_WORK INSTRUCTION_
An exact reproduction of all entries is required.

_DATA FOR REVIEW_
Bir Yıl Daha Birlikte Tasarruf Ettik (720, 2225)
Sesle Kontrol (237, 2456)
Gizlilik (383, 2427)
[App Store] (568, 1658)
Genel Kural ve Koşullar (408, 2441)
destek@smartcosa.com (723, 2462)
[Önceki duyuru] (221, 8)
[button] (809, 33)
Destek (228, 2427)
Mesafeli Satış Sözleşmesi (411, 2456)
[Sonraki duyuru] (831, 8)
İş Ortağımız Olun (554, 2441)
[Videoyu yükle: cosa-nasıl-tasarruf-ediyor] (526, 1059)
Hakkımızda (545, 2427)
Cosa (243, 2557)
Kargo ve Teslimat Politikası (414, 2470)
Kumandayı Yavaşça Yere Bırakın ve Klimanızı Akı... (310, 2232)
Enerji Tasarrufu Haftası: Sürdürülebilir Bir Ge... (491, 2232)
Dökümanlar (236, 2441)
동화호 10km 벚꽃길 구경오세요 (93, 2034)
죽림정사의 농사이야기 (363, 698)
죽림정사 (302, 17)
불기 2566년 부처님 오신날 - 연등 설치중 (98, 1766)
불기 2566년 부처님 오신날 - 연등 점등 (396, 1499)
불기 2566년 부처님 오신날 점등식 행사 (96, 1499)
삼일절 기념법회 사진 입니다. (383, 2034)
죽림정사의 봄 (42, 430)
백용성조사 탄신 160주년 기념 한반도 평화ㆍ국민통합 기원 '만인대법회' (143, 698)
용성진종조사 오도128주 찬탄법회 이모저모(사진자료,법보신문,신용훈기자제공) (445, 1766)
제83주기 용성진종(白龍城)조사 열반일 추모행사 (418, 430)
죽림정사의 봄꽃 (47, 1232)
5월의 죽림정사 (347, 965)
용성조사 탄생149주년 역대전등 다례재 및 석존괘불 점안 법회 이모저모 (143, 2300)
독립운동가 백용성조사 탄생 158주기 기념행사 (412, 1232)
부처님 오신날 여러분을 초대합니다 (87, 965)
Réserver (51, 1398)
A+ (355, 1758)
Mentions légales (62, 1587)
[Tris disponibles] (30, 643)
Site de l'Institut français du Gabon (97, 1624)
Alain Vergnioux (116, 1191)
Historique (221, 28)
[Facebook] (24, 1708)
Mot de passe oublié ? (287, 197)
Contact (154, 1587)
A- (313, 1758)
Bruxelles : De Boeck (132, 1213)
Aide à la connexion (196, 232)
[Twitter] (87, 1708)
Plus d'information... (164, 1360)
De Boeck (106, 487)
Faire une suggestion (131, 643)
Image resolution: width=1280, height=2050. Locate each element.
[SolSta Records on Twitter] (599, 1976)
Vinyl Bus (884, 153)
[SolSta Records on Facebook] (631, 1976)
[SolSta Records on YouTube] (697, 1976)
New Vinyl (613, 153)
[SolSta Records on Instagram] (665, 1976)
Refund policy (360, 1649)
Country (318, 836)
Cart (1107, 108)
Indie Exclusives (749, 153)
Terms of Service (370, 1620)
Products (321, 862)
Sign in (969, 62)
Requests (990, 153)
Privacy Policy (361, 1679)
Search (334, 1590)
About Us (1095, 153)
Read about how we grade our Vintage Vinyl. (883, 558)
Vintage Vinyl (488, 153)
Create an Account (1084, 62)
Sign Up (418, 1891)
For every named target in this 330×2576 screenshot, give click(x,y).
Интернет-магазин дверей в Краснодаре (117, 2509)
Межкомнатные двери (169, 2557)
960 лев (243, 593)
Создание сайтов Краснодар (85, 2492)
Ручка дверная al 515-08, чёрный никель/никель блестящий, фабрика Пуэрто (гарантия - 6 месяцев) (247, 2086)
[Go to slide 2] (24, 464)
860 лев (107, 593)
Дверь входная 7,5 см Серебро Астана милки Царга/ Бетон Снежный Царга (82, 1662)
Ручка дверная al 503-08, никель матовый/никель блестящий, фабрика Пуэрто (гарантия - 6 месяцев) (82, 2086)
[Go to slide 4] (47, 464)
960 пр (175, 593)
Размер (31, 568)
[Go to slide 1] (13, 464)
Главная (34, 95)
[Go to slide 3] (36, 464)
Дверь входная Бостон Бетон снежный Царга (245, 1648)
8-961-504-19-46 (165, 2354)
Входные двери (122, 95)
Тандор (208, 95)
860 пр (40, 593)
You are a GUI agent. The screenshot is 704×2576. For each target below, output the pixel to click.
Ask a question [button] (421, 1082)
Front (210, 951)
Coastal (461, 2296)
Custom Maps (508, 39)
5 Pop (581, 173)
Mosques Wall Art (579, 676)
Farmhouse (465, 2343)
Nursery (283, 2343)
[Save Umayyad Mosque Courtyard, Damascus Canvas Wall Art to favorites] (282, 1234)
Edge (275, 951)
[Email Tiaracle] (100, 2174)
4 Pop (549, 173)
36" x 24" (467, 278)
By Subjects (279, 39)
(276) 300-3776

_RESULT BELOW_
Bir Yıl Daha Birlikte Tasarruf Ettik (720, 2225)
Sesle Kontrol (237, 2456)
Gizlilik (383, 2427)
[App Store] (568, 1658)
Genel Kural ve Koşullar (408, 2441)
destek@smartcosa.com (723, 2462)
[Önceki duyuru] (221, 8)
[button] (809, 33)
Destek (228, 2427)
Mesafeli Satış Sözleşmesi (411, 2456)
[Sonraki duyuru] (831, 8)
İş Ortağımız Olun (554, 2441)
[Videoyu yükle: cosa-nasıl-tasarruf-ediyor] (526, 1059)
Hakkımızda (545, 2427)
Cosa (243, 2557)
Kargo ve Teslimat Politikası (414, 2470)
Kumandayı Yavaşça Yere Bırakın ve Klimanızı Akı... (310, 2232)
Enerji Tasarrufu Haftası: Sürdürülebilir Bir Ge... (491, 2232)
Dökümanlar (236, 2441)
동화호 10km 벚꽃길 구경오세요 (93, 2034)
죽림정사의 농사이야기 (363, 698)
죽림정사 (302, 17)
불기 2566년 부처님 오신날 - 연등 설치중 (98, 1766)
불기 2566년 부처님 오신날 - 연등 점등 (396, 1499)
불기 2566년 부처님 오신날 점등식 행사 (96, 1499)
삼일절 기념법회 사진 입니다. (383, 2034)
죽림정사의 봄 (42, 430)
백용성조사 탄신 160주년 기념 한반도 평화ㆍ국민통합 기원 '만인대법회' (143, 698)
용성진종조사 오도128주 찬탄법회 이모저모(사진자료,법보신문,신용훈기자제공) (445, 1766)
제83주기 용성진종(白龍城)조사 열반일 추모행사 (418, 430)
죽림정사의 봄꽃 (47, 1232)
5월의 죽림정사 (347, 965)
용성조사 탄생149주년 역대전등 다례재 및 석존괘불 점안 법회 이모저모 (143, 2300)
독립운동가 백용성조사 탄생 158주기 기념행사 (412, 1232)
부처님 오신날 여러분을 초대합니다 (87, 965)
Réserver (51, 1398)
A+ (355, 1758)
Mentions légales (62, 1587)
[Tris disponibles] (30, 643)
Site de l'Institut français du Gabon (97, 1624)
Alain Vergnioux (116, 1191)
Historique (221, 28)
[Facebook] (24, 1708)
Mot de passe oublié ? (287, 197)
Contact (154, 1587)
A- (313, 1758)
Bruxelles : De Boeck (132, 1213)
Aide à la connexion (196, 232)
[Twitter] (87, 1708)
Plus d'information... (164, 1360)
De Boeck (106, 487)
Faire une suggestion (131, 643)
Image resolution: width=1280, height=2050. Locate each element.
[SolSta Records on Twitter] (599, 1976)
Vinyl Bus (884, 153)
[SolSta Records on Facebook] (631, 1976)
[SolSta Records on YouTube] (697, 1976)
New Vinyl (613, 153)
[SolSta Records on Instagram] (665, 1976)
Refund policy (360, 1649)
Country (318, 836)
Cart (1107, 108)
Indie Exclusives (749, 153)
Terms of Service (370, 1620)
Products (321, 862)
Sign in (969, 62)
Requests (990, 153)
Privacy Policy (361, 1679)
Search (334, 1590)
About Us (1095, 153)
Read about how we grade our Vintage Vinyl. (883, 558)
Vintage Vinyl (488, 153)
Create an Account (1084, 62)
Sign Up (418, 1891)
For every named target in this 330×2576 screenshot, give click(x,y).
Интернет-магазин дверей в Краснодаре (117, 2509)
Межкомнатные двери (169, 2557)
960 лев (243, 593)
Создание сайтов Краснодар (85, 2492)
Ручка дверная al 515-08, чёрный никель/никель блестящий, фабрика Пуэрто (гарантия - 6 месяцев) (247, 2086)
[Go to slide 2] (24, 464)
860 лев (107, 593)
Дверь входная 7,5 см Серебро Астана милки Царга/ Бетон Снежный Царга (82, 1662)
Ручка дверная al 503-08, никель матовый/никель блестящий, фабрика Пуэрто (гарантия - 6 месяцев) (82, 2086)
[Go to slide 4] (47, 464)
960 пр (175, 593)
Размер (31, 568)
[Go to slide 1] (13, 464)
Главная (34, 95)
[Go to slide 3] (36, 464)
Дверь входная Бостон Бетон снежный Царга (245, 1648)
8-961-504-19-46 (165, 2354)
Входные двери (122, 95)
Тандор (208, 95)
860 пр (40, 593)
You are a GUI agent. The screenshot is 704×2576. For each target below, output the pixel to click.
Ask a question [button] (421, 1082)
Front (210, 951)
Coastal (461, 2296)
Custom Maps (508, 39)
5 Pop (581, 173)
Mosques Wall Art (579, 676)
Farmhouse (465, 2343)
Nursery (283, 2343)
[Save Umayyad Mosque Courtyard, Damascus Canvas Wall Art to favorites] (282, 1234)
Edge (275, 951)
[Email Tiaracle] (100, 2174)
4 Pop (549, 173)
36" x 24" (467, 278)
By Subjects (279, 39)
(276) 300-3776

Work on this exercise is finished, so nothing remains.